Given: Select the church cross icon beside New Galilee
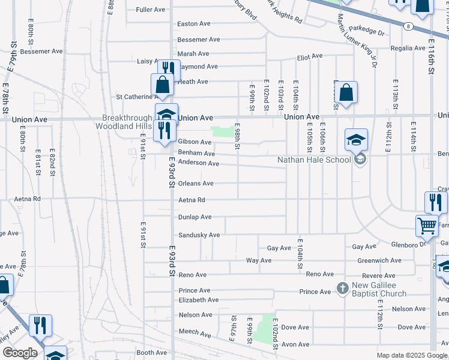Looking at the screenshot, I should (x=343, y=289).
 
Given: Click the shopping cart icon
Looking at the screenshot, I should (x=427, y=226).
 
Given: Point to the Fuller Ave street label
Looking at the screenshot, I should (x=151, y=10).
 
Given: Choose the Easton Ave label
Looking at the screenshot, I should (x=194, y=24).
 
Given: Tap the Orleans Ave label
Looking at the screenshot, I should (x=196, y=184).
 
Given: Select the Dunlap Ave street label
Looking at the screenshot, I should (x=195, y=217).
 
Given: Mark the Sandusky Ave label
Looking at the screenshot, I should (x=199, y=235).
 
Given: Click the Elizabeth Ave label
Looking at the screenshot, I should (x=199, y=300).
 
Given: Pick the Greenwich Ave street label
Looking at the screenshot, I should (x=379, y=261).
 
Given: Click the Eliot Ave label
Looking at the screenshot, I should (x=310, y=57).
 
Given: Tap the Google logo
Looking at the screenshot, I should (x=20, y=353).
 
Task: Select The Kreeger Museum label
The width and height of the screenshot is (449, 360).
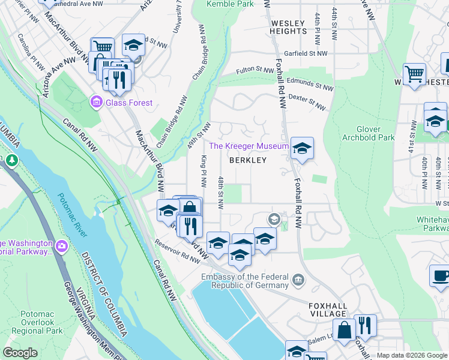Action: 249,146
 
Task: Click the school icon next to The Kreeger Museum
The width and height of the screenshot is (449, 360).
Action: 301,148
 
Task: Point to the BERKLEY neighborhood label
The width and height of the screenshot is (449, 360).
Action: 247,160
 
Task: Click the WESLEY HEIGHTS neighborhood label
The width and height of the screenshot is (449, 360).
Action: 289,27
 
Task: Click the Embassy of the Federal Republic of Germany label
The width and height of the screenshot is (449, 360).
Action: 244,280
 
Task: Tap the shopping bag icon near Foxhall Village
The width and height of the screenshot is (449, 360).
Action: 345,330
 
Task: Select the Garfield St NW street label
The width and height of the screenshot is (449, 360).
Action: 306,53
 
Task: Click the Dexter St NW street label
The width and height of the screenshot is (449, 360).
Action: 307,101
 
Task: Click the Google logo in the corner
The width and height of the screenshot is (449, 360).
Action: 20,353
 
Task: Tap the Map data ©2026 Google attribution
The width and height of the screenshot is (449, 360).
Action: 412,355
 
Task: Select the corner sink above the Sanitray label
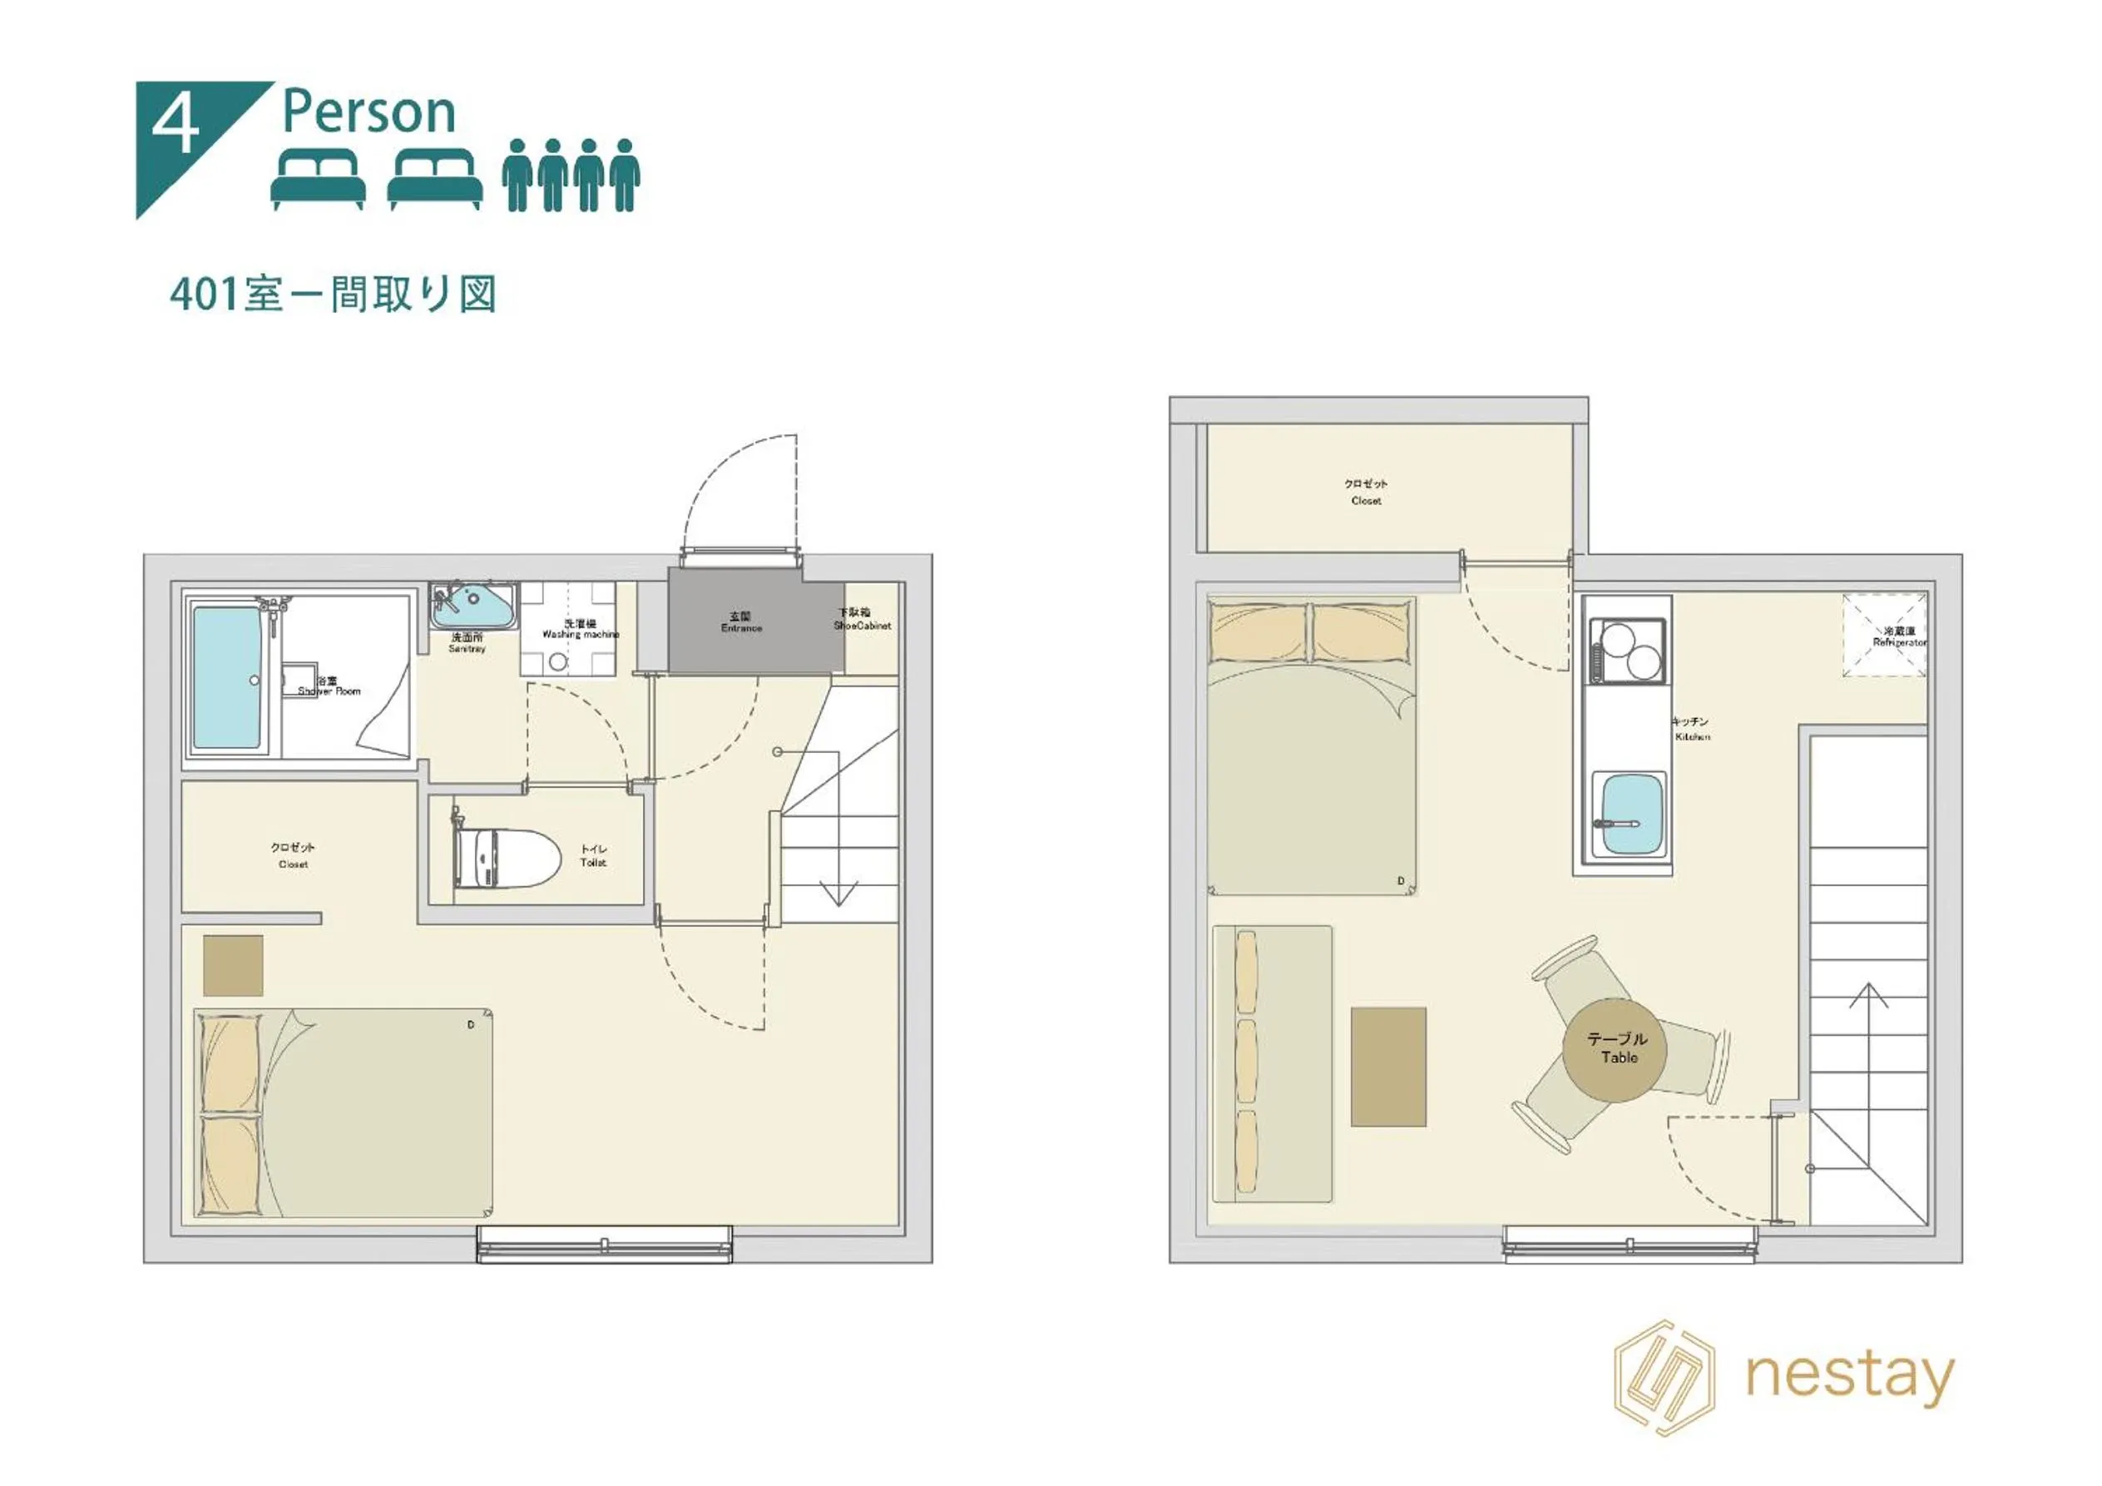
- - - -
Task instructions: Copy out all of the lines above word for word, leaving out the pictures.

Exercise output:
Given: Select the church cross icon beside New Galilee
Looking at the screenshot, I should (x=343, y=289).
 
Given: Click the shopping cart icon
Looking at the screenshot, I should (x=427, y=226).
 
Given: Point to the Fuller Ave street label
Looking at the screenshot, I should (x=151, y=10).
 
Given: Choose the Easton Ave label
Looking at the screenshot, I should (x=194, y=24).
 
Given: Tap the Orleans Ave label
Looking at the screenshot, I should (x=196, y=184).
 
Given: Select the Dunlap Ave street label
Looking at the screenshot, I should (x=195, y=217).
 
Given: Mark the Sandusky Ave label
Looking at the screenshot, I should (x=199, y=235).
 
Given: Click the Elizabeth Ave label
Looking at the screenshot, I should (x=199, y=300).
 
Given: Pick the Greenwich Ave street label
Looking at the screenshot, I should (x=379, y=261).
 
Given: Click the Eliot Ave label
Looking at the screenshot, I should (x=310, y=57).
 
Given: Tap the Google logo
Looking at the screenshot, I should (x=20, y=353).
 
Task: Select The Kreeger Museum label
The width and height of the screenshot is (449, 360).
Action: 249,146
 
Task: Click the school icon next to The Kreeger Museum
The width and height of the screenshot is (449, 360).
Action: 301,148
 
Task: Point to the BERKLEY neighborhood label
The width and height of the screenshot is (449, 360).
Action: 247,160
 
Task: Click the WESLEY HEIGHTS neighborhood label
The width and height of the screenshot is (449, 360).
Action: 289,27
 
Task: Click the Embassy of the Federal Republic of Germany label
The width and height of the screenshot is (449, 360).
Action: 244,280
 
Task: Tap the shopping bag icon near Foxhall Village
The width and height of the screenshot is (449, 360).
Action: 345,330
 
Task: Select the Garfield St NW street label
The width and height of the screenshot is (449, 360).
Action: 306,53
 
Task: Click the Dexter St NW street label
The width and height of the screenshot is (449, 360).
Action: 307,101
 
Task: Click the Google logo in the corner
The width and height of the screenshot is (449, 360).
Action: 20,353
 
Task: Tap the Map data ©2026 Google attribution
The width and height of the screenshot is (449, 360).
Action: 412,355
 
Task: Select the corner sink above the Sanitray label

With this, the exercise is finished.